TASK OBJECTIVE: Write out exactly the lines from the one containing "Task: Click the humidity" through the last line of the records below, and no others.
Start of DATA TO USE
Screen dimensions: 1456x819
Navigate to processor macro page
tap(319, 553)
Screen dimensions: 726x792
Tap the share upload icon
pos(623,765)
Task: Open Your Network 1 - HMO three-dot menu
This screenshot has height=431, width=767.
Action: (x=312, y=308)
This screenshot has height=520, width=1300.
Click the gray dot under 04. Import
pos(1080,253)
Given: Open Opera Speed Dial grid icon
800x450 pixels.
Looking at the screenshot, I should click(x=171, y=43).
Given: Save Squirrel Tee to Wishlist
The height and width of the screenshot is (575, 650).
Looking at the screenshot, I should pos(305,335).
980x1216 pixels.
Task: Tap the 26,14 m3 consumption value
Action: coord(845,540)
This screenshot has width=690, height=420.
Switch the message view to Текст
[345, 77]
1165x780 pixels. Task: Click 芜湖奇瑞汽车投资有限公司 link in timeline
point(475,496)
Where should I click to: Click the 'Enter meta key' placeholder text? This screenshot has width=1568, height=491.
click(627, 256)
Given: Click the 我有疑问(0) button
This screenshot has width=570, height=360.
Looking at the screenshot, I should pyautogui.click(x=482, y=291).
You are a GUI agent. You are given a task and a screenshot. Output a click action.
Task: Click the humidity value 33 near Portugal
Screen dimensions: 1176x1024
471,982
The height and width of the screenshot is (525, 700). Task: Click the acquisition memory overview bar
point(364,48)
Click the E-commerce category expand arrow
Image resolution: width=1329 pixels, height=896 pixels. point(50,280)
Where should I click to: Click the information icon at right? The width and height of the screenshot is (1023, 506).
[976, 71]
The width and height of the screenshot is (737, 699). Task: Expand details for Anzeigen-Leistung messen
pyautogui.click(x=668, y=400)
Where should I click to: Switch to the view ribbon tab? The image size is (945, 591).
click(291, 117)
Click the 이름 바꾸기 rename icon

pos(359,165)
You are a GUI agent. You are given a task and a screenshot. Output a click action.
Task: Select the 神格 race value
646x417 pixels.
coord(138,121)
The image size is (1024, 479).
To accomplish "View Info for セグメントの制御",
End of DATA TO USE
RESPONSE FOR THIS EXERCISE:
Task: Click the humidity value 33 near Portugal
Screen dimensions: 1176x1024
471,982
The height and width of the screenshot is (525, 700). Task: Click the acquisition memory overview bar
point(364,48)
Click the E-commerce category expand arrow
Image resolution: width=1329 pixels, height=896 pixels. point(50,280)
Where should I click to: Click the information icon at right? The width and height of the screenshot is (1023, 506).
[976, 71]
The width and height of the screenshot is (737, 699). Task: Expand details for Anzeigen-Leistung messen
pyautogui.click(x=668, y=400)
Where should I click to: Switch to the view ribbon tab? The image size is (945, 591).
click(291, 117)
Click the 이름 바꾸기 rename icon

pos(359,165)
You are a GUI agent. You are given a task and a screenshot. Output a click action.
Task: Select the 神格 race value
646x417 pixels.
coord(138,121)
The image size is (1024, 479).
To accomplish "View Info for セグメントの制御",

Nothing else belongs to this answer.